Talvez o maior problema do novo A Pequena Sereia seja por vezes subestimar a inteligência ou maturidade do público, mas ainda assim ele já pode ser encarado como o melhor live-action desta nova era da Disney. Ao contrário de seus antecessores, o filme sabe dosar com cuidado as novidades sem fugir ao original, usando o avanço da tecnologia para acrescentar mais fantasia à tela e preenchendo buracos na história para deixá-la mais crível, ainda que derrape aqui e ali.
Agora, por exemplo, podemos ver como Eric e Ariel levam vidas praticamente espelhadas. Apesar de a sereia ser fascinada com os humanos, seu sonho de explorar a superfície é terminantemente proibido pelo pai. Ao mesmo tempo, o príncipe evita suas obrigações políticas e tenta a todo custo explorar as “águas profundas” dos sete mares, mas é impedido pela mãe.

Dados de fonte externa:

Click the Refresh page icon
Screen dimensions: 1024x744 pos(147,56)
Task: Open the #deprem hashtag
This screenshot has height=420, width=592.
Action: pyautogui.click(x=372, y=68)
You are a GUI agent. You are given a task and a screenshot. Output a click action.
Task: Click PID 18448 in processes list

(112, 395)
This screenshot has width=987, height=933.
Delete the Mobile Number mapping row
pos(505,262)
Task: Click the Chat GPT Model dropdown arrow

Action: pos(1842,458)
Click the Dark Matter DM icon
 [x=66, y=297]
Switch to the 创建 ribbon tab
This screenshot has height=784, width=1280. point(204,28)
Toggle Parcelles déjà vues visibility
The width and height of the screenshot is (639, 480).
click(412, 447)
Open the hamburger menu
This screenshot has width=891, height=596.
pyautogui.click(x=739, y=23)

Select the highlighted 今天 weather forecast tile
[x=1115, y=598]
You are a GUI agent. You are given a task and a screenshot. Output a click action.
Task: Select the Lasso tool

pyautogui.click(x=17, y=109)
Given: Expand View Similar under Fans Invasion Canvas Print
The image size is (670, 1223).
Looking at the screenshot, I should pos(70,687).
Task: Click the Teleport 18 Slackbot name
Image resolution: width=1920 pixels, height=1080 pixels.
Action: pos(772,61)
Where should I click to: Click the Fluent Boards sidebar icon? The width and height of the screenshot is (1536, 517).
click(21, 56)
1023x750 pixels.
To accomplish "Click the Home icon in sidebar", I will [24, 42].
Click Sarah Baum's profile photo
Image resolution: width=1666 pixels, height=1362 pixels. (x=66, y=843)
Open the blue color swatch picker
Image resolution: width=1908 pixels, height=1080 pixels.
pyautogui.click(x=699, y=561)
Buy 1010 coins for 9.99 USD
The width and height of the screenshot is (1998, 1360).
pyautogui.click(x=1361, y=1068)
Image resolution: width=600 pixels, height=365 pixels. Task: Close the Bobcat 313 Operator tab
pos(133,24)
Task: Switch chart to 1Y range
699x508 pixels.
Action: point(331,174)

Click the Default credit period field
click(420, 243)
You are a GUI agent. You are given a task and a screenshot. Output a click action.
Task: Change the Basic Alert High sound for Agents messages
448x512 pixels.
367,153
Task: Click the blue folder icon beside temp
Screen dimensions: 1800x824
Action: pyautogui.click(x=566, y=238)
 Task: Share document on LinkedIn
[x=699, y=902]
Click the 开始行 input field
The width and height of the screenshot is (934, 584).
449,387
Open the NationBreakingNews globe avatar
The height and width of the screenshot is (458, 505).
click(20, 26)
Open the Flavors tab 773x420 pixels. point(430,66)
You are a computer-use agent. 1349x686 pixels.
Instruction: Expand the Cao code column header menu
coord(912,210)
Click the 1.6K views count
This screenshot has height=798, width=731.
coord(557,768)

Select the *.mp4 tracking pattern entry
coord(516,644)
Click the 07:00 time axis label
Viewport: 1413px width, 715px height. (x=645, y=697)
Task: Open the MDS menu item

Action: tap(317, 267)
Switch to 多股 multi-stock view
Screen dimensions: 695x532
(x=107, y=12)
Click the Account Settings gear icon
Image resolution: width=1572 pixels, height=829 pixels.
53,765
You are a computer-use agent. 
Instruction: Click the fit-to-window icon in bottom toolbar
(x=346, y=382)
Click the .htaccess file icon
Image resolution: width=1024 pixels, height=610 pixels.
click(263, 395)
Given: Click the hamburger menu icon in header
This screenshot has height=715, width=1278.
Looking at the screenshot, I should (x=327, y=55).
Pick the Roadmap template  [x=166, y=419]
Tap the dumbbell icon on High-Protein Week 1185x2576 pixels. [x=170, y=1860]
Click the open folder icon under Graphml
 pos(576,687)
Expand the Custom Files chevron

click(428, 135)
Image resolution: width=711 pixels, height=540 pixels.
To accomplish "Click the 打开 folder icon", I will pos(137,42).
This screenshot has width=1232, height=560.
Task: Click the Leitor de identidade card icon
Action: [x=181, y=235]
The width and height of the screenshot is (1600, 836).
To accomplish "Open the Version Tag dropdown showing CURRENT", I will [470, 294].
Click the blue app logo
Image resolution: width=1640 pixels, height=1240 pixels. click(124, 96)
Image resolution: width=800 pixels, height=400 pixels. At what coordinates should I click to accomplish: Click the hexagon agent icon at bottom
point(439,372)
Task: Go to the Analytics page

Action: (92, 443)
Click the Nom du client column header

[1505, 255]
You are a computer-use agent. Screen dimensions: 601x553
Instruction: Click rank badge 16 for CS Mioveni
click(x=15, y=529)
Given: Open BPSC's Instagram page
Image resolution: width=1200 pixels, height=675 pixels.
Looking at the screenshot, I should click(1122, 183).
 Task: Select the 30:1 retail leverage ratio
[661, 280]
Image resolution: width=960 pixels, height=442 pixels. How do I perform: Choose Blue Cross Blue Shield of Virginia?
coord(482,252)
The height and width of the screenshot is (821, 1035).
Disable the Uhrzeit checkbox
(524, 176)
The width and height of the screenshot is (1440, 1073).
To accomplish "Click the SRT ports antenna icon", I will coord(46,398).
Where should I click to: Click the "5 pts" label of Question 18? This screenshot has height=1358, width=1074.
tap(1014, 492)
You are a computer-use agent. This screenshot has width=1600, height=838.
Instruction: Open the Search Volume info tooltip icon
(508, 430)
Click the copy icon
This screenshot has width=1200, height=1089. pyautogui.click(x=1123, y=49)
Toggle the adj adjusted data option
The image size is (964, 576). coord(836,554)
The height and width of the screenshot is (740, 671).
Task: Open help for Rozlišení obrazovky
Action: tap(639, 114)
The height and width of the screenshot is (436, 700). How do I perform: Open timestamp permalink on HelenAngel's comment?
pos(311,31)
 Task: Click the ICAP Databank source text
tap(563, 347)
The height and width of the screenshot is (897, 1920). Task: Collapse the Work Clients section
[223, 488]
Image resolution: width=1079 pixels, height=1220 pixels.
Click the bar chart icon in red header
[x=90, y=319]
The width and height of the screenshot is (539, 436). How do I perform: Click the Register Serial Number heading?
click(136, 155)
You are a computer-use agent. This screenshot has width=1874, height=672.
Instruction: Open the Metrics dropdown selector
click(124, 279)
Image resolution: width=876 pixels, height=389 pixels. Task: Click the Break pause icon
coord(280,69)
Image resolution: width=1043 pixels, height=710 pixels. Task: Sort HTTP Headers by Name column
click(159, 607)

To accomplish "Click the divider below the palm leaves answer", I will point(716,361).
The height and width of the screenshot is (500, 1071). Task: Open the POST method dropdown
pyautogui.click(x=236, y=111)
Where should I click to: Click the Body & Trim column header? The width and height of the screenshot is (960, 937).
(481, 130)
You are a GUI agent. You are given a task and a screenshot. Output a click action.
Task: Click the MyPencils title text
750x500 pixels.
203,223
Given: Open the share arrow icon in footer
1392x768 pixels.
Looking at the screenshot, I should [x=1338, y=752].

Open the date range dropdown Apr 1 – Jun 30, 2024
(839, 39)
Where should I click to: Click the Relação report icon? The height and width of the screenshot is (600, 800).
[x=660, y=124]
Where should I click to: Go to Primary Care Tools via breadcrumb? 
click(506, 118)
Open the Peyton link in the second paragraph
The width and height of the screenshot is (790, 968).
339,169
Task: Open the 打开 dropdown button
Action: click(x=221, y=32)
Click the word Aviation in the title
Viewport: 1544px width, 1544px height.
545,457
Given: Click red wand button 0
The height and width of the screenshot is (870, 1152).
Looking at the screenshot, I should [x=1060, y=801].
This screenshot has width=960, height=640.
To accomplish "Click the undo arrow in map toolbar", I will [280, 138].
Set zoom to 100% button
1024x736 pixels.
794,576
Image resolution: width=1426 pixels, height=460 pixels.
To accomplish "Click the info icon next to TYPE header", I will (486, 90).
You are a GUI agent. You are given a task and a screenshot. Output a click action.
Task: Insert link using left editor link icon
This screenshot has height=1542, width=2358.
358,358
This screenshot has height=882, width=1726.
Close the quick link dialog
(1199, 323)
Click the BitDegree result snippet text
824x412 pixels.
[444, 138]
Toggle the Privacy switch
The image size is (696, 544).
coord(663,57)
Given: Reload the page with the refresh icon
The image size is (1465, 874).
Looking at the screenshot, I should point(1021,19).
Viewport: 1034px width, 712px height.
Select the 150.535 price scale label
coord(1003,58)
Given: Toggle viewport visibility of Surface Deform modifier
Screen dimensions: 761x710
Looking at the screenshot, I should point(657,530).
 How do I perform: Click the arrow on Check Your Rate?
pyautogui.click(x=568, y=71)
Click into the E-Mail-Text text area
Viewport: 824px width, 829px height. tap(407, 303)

Em sua nova versão, Ariel é mais esperta, motivada e curiosa, elevada do posto de princesa a heroína da sua própria história. É ela quem salva Eric, o cachorro, o reino, derrota Úrsula e até vence uma nova cena de porradaria com Vanessa, a versão humana da bruxa. Assim, o live-action acaba acertando seu objetivo e mostrando às novas e velhas gerações que não depender de um príncipe e tomar as rédeas do próprio destino pode acabar valendo a pena.